CHAPTER 10
The order came to halt, and an hour after Bill had handed round his own version of a brew, Mr Nolan was pulling up in a jeep.
“Can I have a quiet word, Sergeant?”
Bill looked up. “Brew, sir?”
“Later, Hamilton”
Bob walked off fifty yards or so with Mr Nolan while we found enough tea to give his driver a cuppa. I kept an eye on Bob, and it was worrying how he moved and held himself as the officer spoke. Something shitty for us again, I guessed, just when it was all nearly over. It always seemed to be the same for us, right from when we first rolled onto that Bobbin track. Mr Nolan finished, Bob just standing shaking his head, shoulders slumped, and then there was an odd moment as Nolan held his hand out to Bob’s and shook it before they walked slowly back to us.

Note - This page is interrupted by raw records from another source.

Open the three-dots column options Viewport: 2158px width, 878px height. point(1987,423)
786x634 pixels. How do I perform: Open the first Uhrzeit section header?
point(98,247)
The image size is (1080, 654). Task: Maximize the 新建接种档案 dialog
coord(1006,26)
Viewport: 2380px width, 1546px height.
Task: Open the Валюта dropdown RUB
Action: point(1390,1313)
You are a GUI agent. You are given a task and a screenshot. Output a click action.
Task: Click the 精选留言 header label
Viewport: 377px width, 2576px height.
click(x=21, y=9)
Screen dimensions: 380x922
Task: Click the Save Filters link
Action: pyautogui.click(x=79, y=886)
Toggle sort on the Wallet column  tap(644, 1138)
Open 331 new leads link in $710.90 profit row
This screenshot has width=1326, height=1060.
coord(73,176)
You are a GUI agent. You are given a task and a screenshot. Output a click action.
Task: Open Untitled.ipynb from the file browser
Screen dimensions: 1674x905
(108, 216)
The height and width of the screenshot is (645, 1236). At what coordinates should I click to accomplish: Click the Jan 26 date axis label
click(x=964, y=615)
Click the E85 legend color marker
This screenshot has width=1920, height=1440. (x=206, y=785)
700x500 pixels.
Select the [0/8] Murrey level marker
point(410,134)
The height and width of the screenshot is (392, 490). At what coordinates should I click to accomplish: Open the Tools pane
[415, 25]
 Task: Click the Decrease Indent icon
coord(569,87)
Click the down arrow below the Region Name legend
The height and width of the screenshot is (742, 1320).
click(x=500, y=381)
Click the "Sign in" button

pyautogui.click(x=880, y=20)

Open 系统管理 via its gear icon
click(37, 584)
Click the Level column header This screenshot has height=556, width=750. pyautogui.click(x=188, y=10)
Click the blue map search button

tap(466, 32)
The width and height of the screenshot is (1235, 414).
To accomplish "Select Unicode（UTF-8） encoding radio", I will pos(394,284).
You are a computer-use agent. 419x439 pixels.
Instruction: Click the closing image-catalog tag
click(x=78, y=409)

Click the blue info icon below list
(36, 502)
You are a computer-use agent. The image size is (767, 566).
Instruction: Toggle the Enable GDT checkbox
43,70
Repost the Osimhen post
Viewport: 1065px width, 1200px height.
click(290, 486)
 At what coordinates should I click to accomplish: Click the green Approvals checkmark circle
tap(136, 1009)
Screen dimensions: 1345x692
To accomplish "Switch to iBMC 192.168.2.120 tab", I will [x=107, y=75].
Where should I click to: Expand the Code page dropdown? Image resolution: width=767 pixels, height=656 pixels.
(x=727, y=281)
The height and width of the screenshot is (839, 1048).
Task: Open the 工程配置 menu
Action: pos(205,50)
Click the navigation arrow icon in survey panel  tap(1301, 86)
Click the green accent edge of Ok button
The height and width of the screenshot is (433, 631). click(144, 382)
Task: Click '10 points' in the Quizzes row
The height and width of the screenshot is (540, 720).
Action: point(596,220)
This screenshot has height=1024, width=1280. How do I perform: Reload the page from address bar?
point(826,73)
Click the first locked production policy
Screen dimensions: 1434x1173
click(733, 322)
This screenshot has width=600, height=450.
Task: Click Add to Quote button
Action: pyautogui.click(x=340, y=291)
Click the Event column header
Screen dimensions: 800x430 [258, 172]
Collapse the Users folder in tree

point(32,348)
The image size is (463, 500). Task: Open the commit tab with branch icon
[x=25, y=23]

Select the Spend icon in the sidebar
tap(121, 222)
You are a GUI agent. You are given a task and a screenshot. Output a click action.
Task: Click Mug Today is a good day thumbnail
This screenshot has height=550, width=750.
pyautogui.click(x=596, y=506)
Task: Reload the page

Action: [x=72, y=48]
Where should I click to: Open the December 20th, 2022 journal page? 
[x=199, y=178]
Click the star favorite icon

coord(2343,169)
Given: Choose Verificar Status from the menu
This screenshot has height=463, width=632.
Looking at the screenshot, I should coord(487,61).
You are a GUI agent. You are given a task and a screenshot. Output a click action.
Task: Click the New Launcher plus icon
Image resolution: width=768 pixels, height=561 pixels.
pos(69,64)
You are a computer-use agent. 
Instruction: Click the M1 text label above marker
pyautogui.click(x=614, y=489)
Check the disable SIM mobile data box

Bill held a mug out to Mr Nolan. “My mug, sir, but I rinsed it first. Sugar?”
“No thank you, Hamilton. I already have a bad taste in my mouth, and sugar will simply make it worse. Thank you for the tea”
Harry laughed. “Well, it’s sort of tea, sir. Wet and warm and with a hint of some sort of leaf, anyway!”
Mr Nolan grinned, but there were dark circles around his eyes and the firebrand who had addressed us all just a few weeks ago seemed burnt out.
“Gentlemen, I thank you for the service you have rendered for your country over the last years. We have seen, we have experienced, things best forgotten, but that is the nature of war. I have something to ask of you that for once I am indeed asking rather than ordering”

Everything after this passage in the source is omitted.